The problem, you see, is that we human creatures are relentlessly retrospective. We write mental postmortems on everything. “If only I’d studied French instead of Latin…” we murmur, as though fluent Gallic conversation would have spared us that awkward dinner party in 2016.

We should have been more courageous, more romantic, more decisive, more timely.

And could we have? Possibly. But we didn’t. And that’s the entire point.

Now, you may ask, “Pop, must I forget everything and go frolicking through the present like a Labrador with no sense of consequence?”

Certainly not! Frolicking is dangerous business. I once frolicked in my youth and sprained a dignity.

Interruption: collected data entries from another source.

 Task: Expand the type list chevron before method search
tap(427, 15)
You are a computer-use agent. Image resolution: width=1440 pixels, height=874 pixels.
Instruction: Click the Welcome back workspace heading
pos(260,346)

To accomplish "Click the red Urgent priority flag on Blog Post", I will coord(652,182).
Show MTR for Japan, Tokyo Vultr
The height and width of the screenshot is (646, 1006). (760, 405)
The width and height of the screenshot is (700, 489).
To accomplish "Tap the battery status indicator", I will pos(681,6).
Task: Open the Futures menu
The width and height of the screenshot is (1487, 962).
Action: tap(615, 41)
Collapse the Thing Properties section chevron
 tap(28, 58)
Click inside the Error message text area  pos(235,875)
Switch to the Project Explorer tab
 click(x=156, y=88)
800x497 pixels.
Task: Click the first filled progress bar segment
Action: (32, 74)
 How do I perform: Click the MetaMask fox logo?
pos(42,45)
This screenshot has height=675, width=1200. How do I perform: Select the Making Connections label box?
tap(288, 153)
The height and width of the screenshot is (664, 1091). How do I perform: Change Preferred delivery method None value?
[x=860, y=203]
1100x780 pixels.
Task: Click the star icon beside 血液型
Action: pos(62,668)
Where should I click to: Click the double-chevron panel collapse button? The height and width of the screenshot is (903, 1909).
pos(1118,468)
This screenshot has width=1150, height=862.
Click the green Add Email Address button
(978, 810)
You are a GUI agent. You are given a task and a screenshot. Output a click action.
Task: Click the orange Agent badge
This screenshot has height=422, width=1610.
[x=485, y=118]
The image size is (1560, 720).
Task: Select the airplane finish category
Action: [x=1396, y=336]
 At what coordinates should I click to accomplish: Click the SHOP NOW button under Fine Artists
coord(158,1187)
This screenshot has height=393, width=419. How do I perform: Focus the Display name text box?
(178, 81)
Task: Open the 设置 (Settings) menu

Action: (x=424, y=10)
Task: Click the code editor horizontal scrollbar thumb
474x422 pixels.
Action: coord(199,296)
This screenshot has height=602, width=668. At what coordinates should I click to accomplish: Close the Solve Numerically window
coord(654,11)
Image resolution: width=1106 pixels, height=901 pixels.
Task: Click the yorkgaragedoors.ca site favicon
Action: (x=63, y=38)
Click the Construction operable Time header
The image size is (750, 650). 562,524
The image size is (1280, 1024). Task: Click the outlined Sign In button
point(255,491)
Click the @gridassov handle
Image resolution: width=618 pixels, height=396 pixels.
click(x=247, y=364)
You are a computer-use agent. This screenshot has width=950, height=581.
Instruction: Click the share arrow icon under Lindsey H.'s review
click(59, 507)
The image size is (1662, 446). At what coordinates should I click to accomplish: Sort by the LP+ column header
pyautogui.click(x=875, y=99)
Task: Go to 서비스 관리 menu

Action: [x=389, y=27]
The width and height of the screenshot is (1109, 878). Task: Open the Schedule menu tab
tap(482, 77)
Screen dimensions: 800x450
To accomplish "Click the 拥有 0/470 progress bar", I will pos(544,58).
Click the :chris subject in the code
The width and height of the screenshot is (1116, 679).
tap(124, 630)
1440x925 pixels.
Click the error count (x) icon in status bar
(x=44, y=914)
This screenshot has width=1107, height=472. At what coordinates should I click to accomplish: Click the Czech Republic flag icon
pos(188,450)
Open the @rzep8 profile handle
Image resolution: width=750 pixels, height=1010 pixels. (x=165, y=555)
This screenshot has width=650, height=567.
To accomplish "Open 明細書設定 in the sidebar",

But letting go is not the same as forgetting. It is about unclenching the mental fist. It’s about saying, “Yes, I made that mistake — but I’m not going to build a summer home in its shadow.”

You are, if I may be bold, not your regrets. You are what you do with them. And ideally, what you do is this: you learn, you laugh, and you lurch gloriously forward, hopefully with fewer jelly stains on your shirt.

Now, some observe the day with symbolic rituals: burning pieces of paper with regrets written on them, floating away their “should haves” on eco-friendly balloons, or burying a time capsule labelled “Do not open, contains excessive brooding.”

These are all admirable pursuits. I, myself, prefer to sit in a deckchair with a gin and tonic and say to the horizon, “Well, that didn’t go to plan, did it?” And then I toast it. Because if nothing else, it tried.

So, my dear friends and future philosophers of personal misadventure, let us — on this day, and perhaps a few others — lay down our burdens, not with drama, but with dignity.

Toss the “could haves.” Yeet the “should haves.” And if you must look back, let it be with the affectionate squint one gives to an old school photo — awkward, yes, but yours.

After all, as the poster in my dentist’s office once said:

“Don’t put things off until the eleventh hour. You might die at 10:30.”

Thank you, and mind the dais on your way out.